The effort to bring more affordable housing to Juneau's market needs a full-time, dedicated person to coordinate it, the city's Affordable Housing Commission has decided.
The seven-member group appointed by the Assembly wants the city to use low-income housing funds to pay for a coordinator who would work for the Juneau Economic Development Council for one year.
The commission voted 6-1 to move forward with the plan. The vote was followed by a preliminary proposal by the JEDC indicating the work would cost about $100,000.
Three meetings this week will address the particulars of the new position.
Funding comes from a loan program for low-income housing that is generating about $50,000 a year. Its balance is about $500,000.
Diane Slater, the member of the housing commission who voted against the plan, said she'd rather see the position stay at the United Way, where work on affordable housing has been done part-time for at least two years. She also said the move might mean the homeless receive fewer services.
Steve Sorenson, chairman of the housing commission, did not respond to requests for an interview.
The change in managing organizations is partly the reason why the United Way will lose one position on its three-person staff, Executive Director Brenda Hewitt said.
For two years, the city gave $22,000 a year to United Way to coordinate affordable housing efforts. Combined with an Alaska Mental Health Trust grant and general donations, Hewitt was able to piece together a full-time position.
The grant is ending, and it looks like city funds will end as well if the new position is created under the JEDC. But Hewitt said it doesn't matter that funds are moving away from United Way, as long as the work gets done.
"From a community standpoint I don't care whether it's at United Way or the JEDC; it's making sure the task transpires," she said.
The JEDC is a private nonprofit that works to expand economic opportunities in the region, including retaining jobs and offering small business assistance. One of its goals is to make available options for affordable housing for low and middle income families.
Hewitt said she would try to work with the Juneau Homeless Coalition or hire a volunteer to make up for lost resources, but Slater said she is concerned the United Way's work helping the homeless will be dropped.

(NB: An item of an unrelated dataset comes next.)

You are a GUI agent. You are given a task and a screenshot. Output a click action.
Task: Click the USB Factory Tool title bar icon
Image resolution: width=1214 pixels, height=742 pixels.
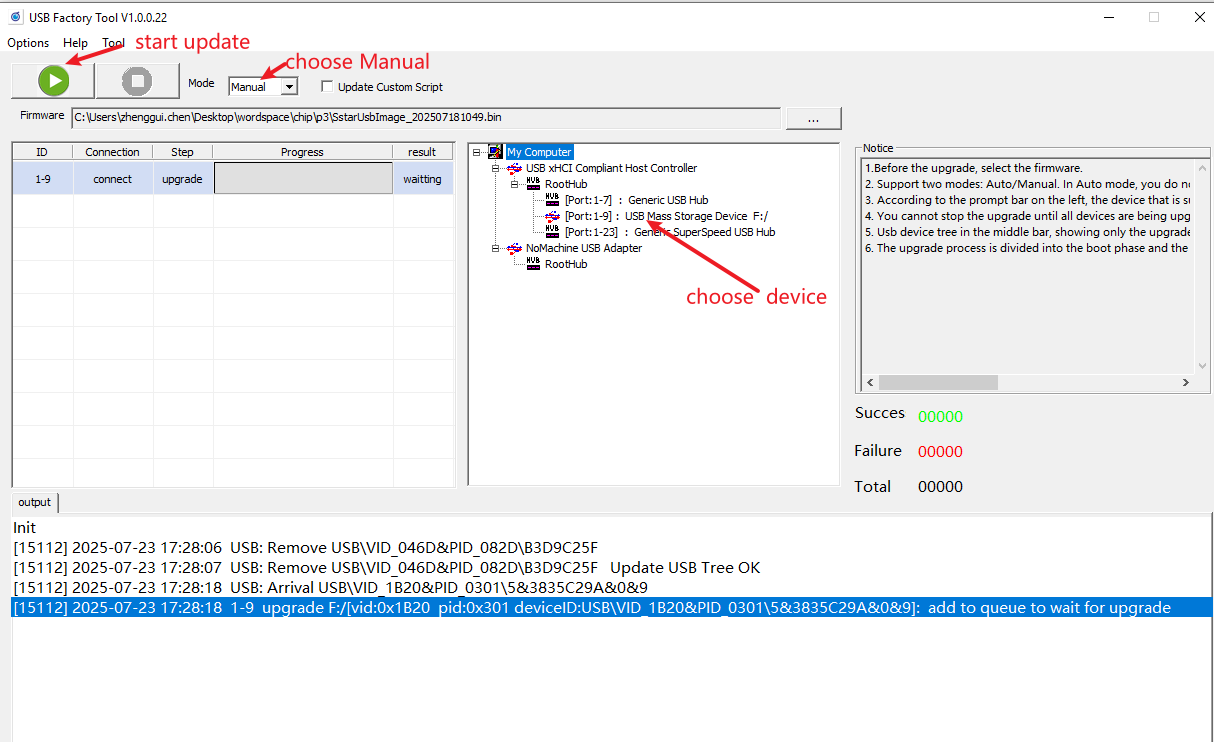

Slater formerly worked as an intern at United Way. Rather than hire a coordinator, she said she'd rather see the money put homeless people in apartments.
"The commission wanted it at the JEDC because they have the ability to do more research and data collection," Kiefer said. "The thing about affordable housing solutions is, there's not a silver bullet. There's so many different pieces, the commission wants someone to coordinate it."
Nonprofits that deal with housing needs are invited to attend the meetings to help define the coordinator position, Kiefer said.